Error No index created - reason"=>"Validation Failed: 1: this action would add [2] shards

Good morning,

I have an ELK environment installed in version 8.1. Within this environment, I have configured several pipelines that collect daily csv files to process them and convert them into indexes in Elasticsearch to later be able to create dashboards with that information.

We have implemented this configuration for some months now and we have daily the information collected from those files that are passed to the logstash.

The problem has come now that after a week, reviewing, we see that the indexes have not been created and therefore we do not have information in the dashboards.

Reviewing the logs, we have detected the following problem in the logstash log

Could not index event to Elasticsearch. {:status=>400, :action=>["index", {:_id=>nil, :_index=>"nextcloud-usage-2022.08.29", :routing=>nil}, {"date"=> "2022-08-29 09:07:56", "assigned_quota"=>26843545600, "event"=>{"original"=>"ajimmor_9371,2022-08-29 09:07:56,1970-01-01 00:00:00,26843545600,,,,,"}, "last_login_date"=>1970-01-01T00:00:00Z, "number_uploads"=>nil, "user-id"=>"ajimmor_9371", "host "=>{"name"=>"tfvs0756"}, "number_shares"=>nil, "number_files"=>nil, "used_quota"=>nil, "log"=>{"file"=>{"path" =>"/etc/logstash/conf.d/nextcloud-usage-reports-daily/usage-report_20220829100747.csv"}}, "@version"=>"1", "@timestamp"=>2022-08-29T08 :07:56Z, "number_downloads"=>nil}], :response=>{"index"=>{"_index"=>"nextcloud-usage-2022.08.29", "_id"=>nil, "status" =>400, "error"=>{"type"=>"validation_exception", "reason"=>"Validation Failed: 1: this action would add [2] shards, but this cluster currently has [999]/[1000 ] maximum normal shards open;"}}}}

We do not have any cluster implemented, it is only a single node.
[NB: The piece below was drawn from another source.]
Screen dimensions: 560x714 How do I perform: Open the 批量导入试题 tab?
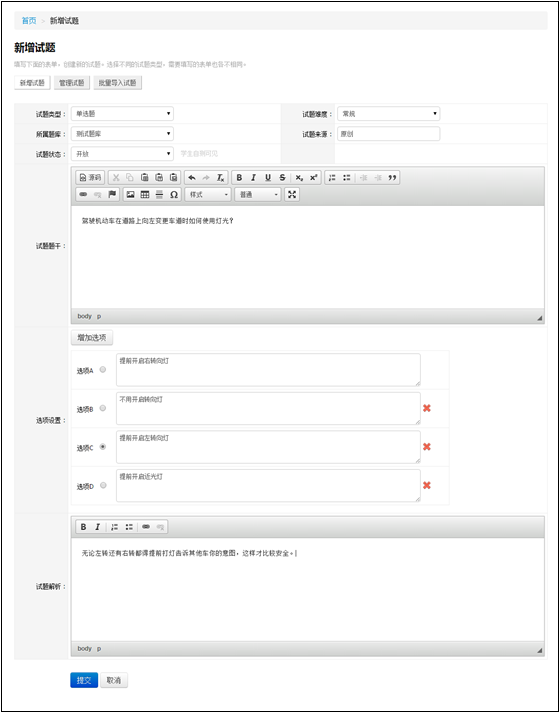[x=117, y=83]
What does it mean that I have almost the maximum number of open shards? How can it be configured correctly so that within 3-4 months this problem does not occur again?

Thank you very much in advance,

Take a look at ILM to handle this.

You can increase the shard limit, but you should look to generally reduce the amount to make your cluster efficient.

Thank you very much for the reply.

Now I have other doubts that I don't know how to resolve since I'm new to this architecture.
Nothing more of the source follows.